> 課題:
下の文書の抜粋を読み、次の問いに答えなさい。
(a) 「住宅・土地統計調査」は何年に1度実施されているか。
(b) 2013年の調査結果で、全国の空き家は約何戸とされたか。
(c) 「空家等対策の推進に関する特別措置法」は何年に施行されたか。

更新日: 2019.01.10 その他

問題となっている「空き家問題」空き家を放置し続けると、固定資産税の税額がはね上がる!?

執筆者 : 高橋庸夫

問題となっている「空き家問題」空き家を放置し続けると、固定資産税の税額がはね上がる!?
今年も、10月1日から「住宅・土地統計調査」(総務省統計局)が開始されています。この調査は5年に1度実施されており、全国の住宅について多面的に調査し、そのデータを公開しています。
 
前回の2013年の調査結果では、全国の空き家は約820万戸。年々増加傾向にあることが報告されました。
 
そのような状況を踏まえ、2015年に施行されたのが「空家等対策の推進に関する特別措置法」です。この法律によって、空き家を放置し続けた場合に、固定資産税等の税額が現状より、約6倍も高くなる可能性があります。

> 提供資料:
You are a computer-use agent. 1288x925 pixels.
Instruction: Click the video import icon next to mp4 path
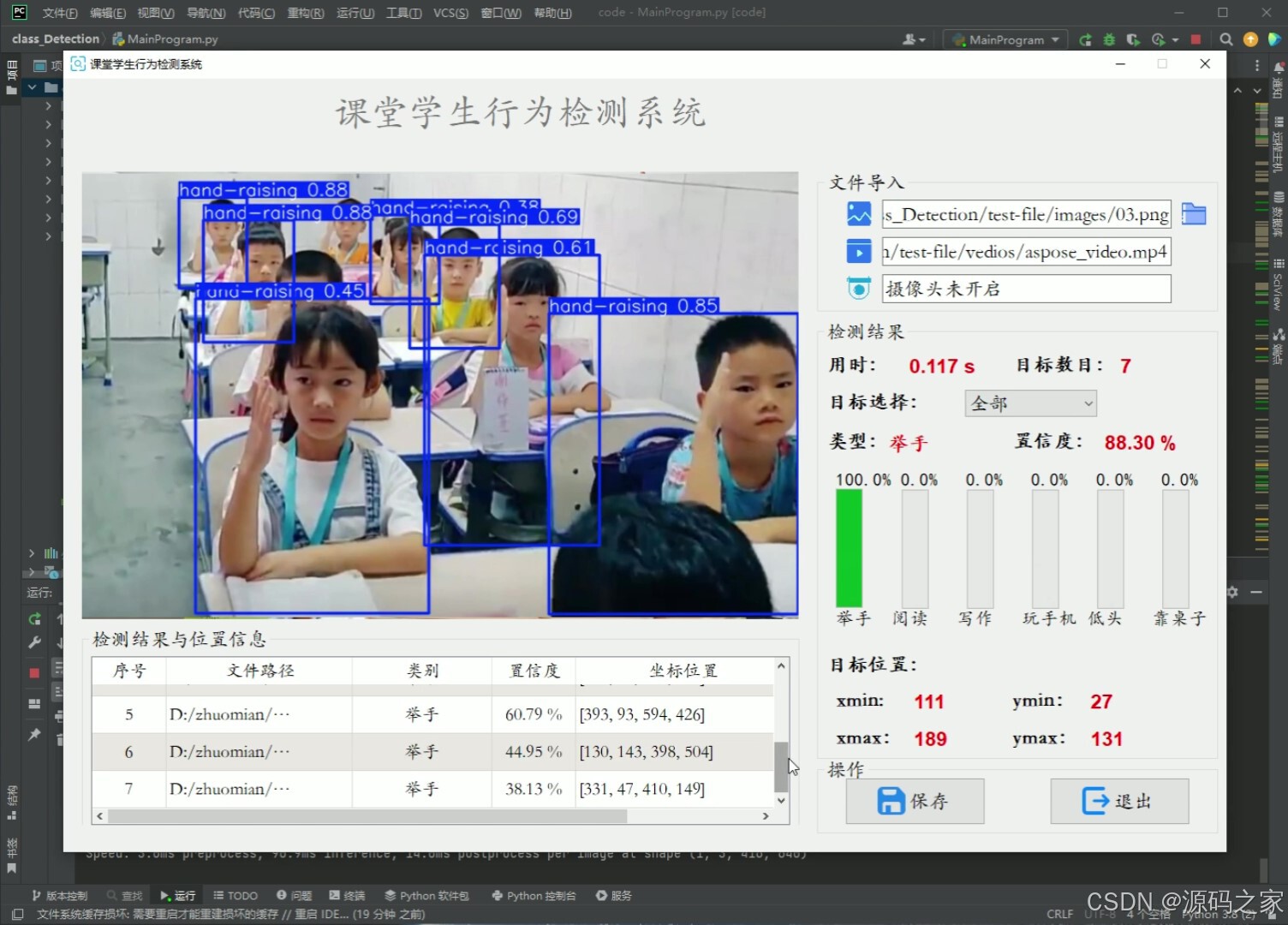click(x=858, y=251)

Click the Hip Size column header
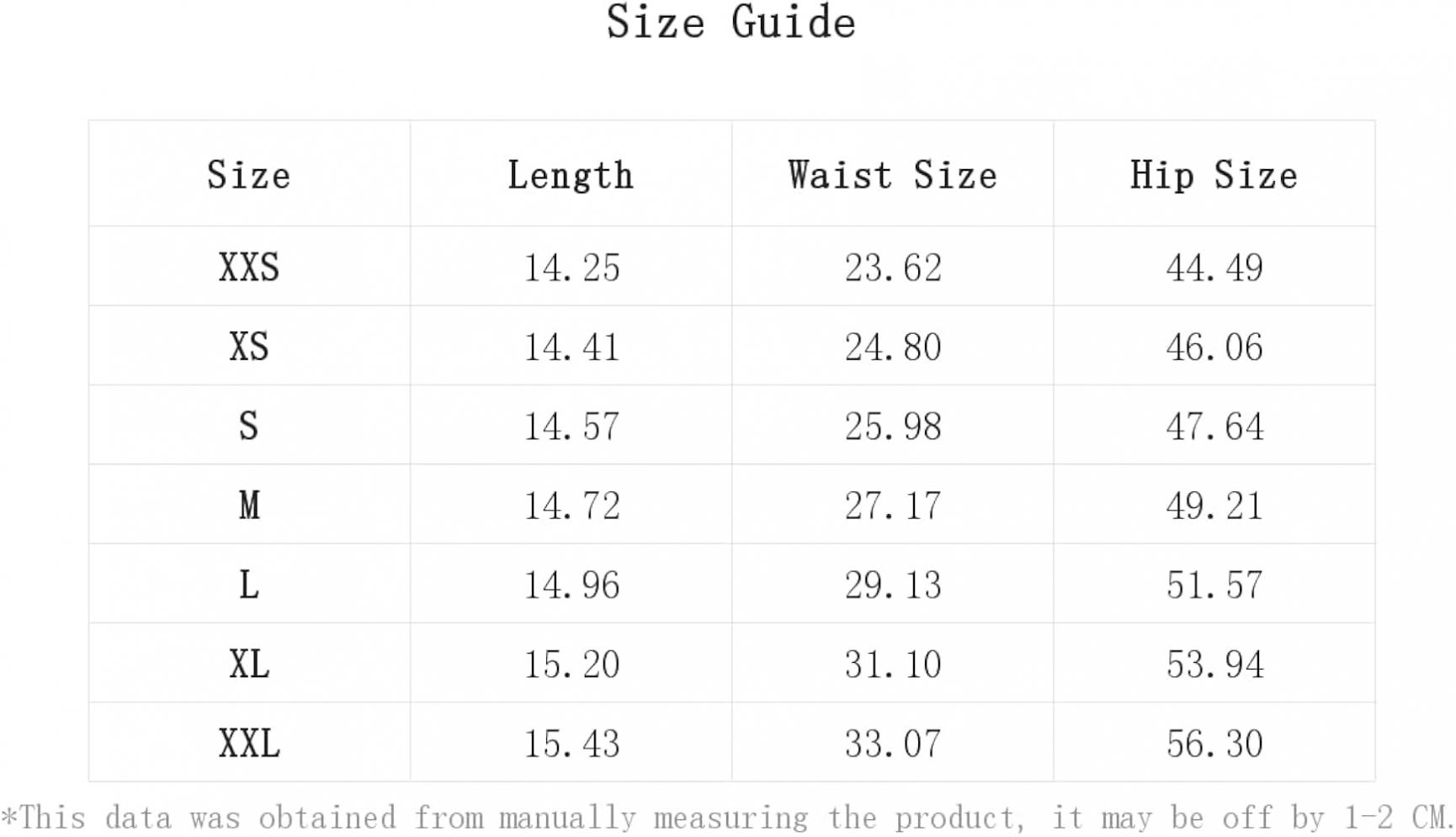coord(1214,175)
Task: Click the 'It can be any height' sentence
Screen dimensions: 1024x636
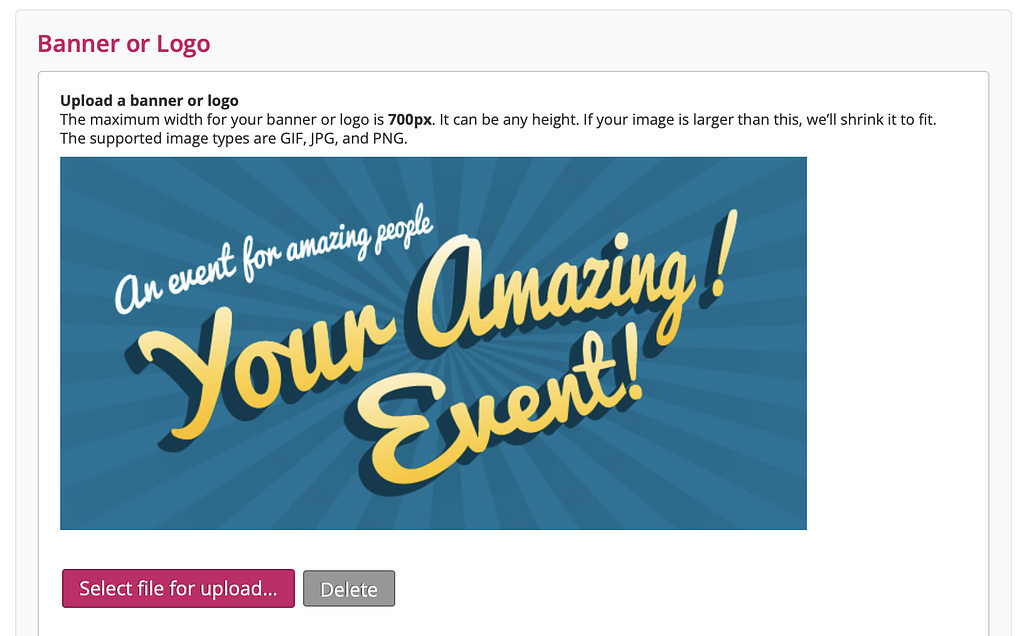Action: tap(518, 119)
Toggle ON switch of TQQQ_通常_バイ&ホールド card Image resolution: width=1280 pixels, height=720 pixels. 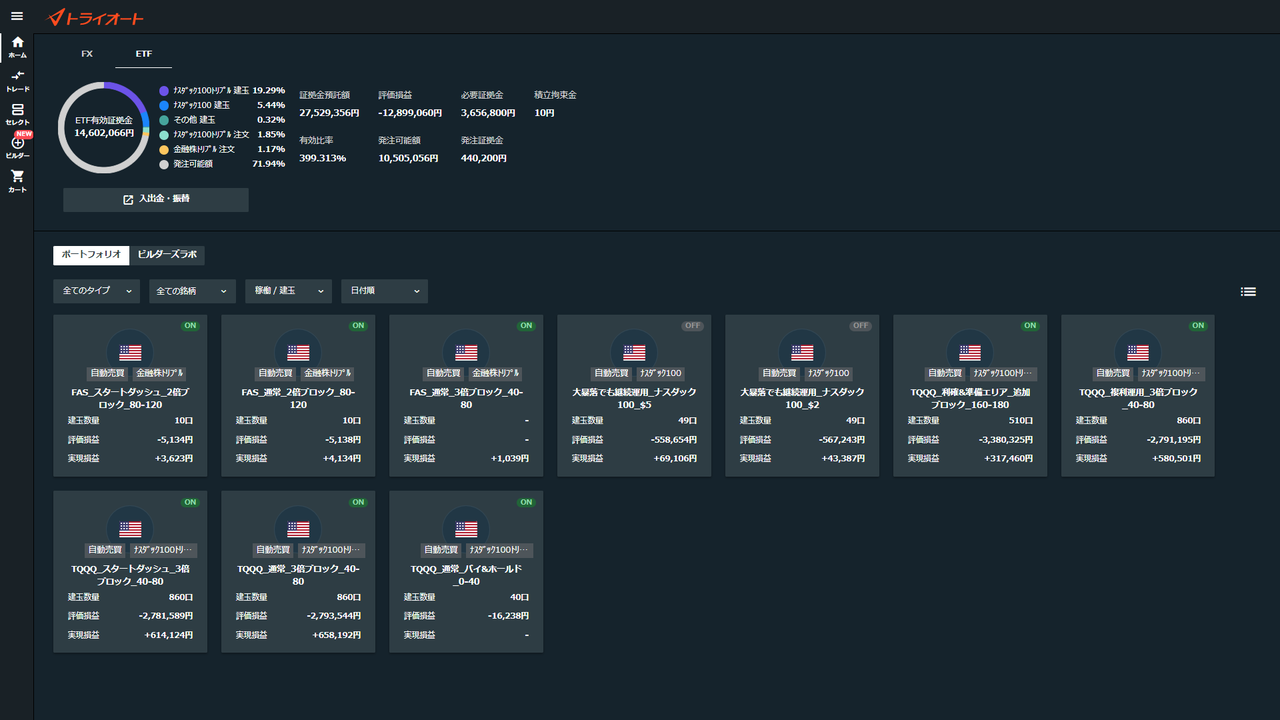[526, 501]
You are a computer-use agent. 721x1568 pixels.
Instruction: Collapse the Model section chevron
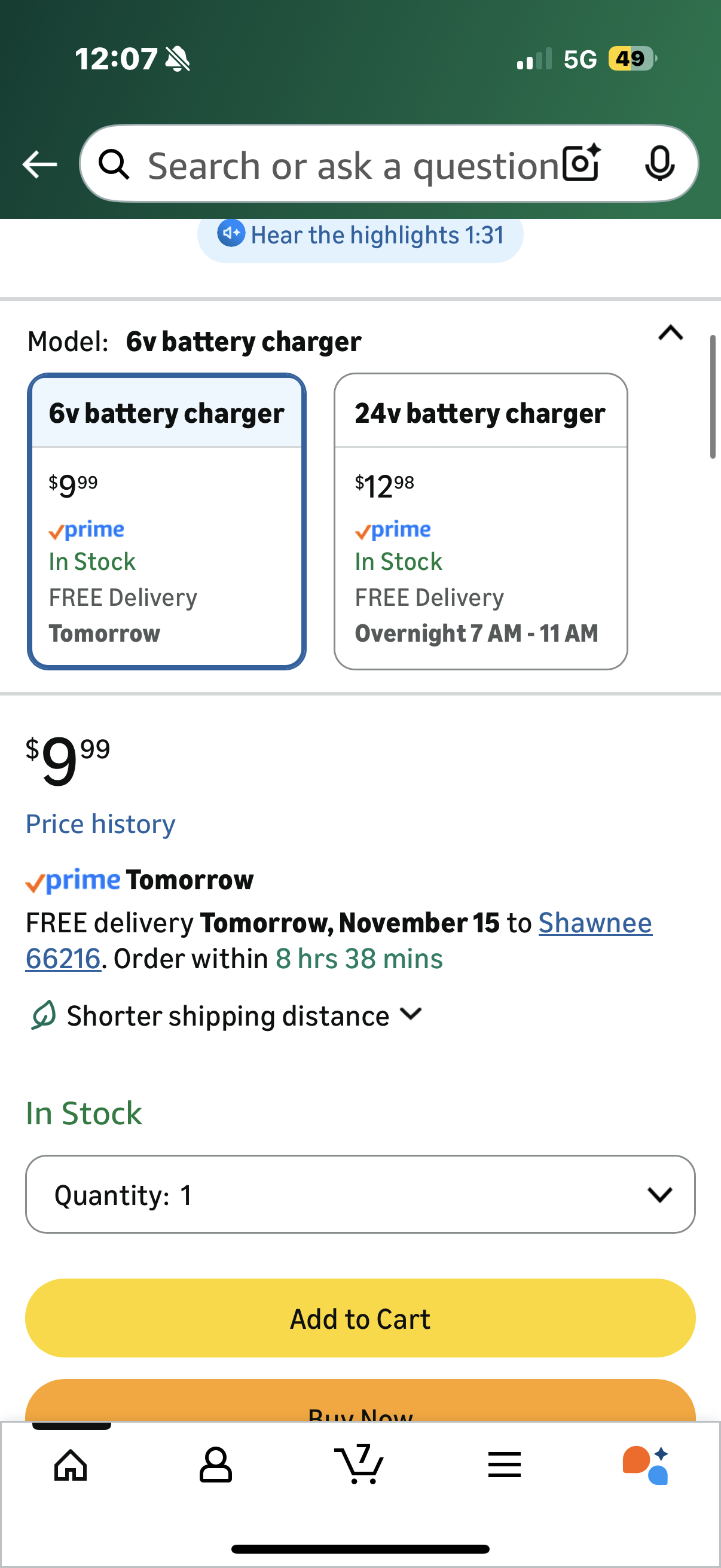click(671, 334)
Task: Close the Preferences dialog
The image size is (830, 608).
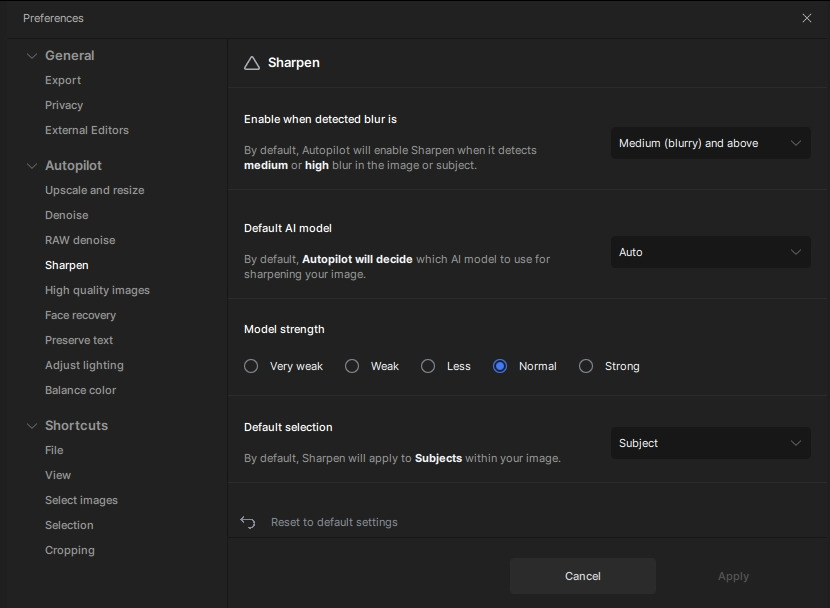Action: click(x=806, y=18)
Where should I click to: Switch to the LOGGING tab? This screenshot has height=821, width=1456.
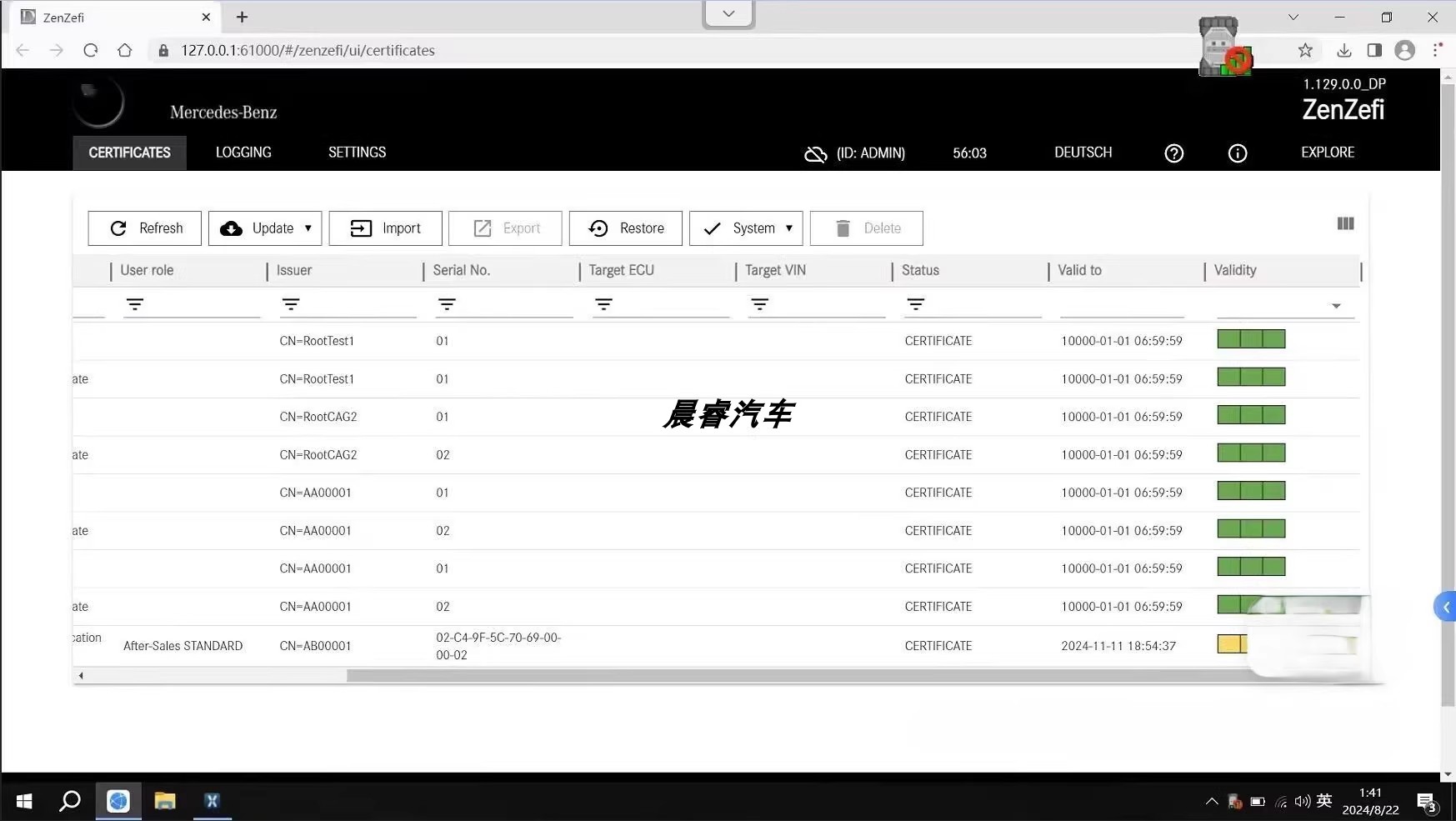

> 解答例:
(a) 5年に1度
(b) 約820万戸
(c) 2015年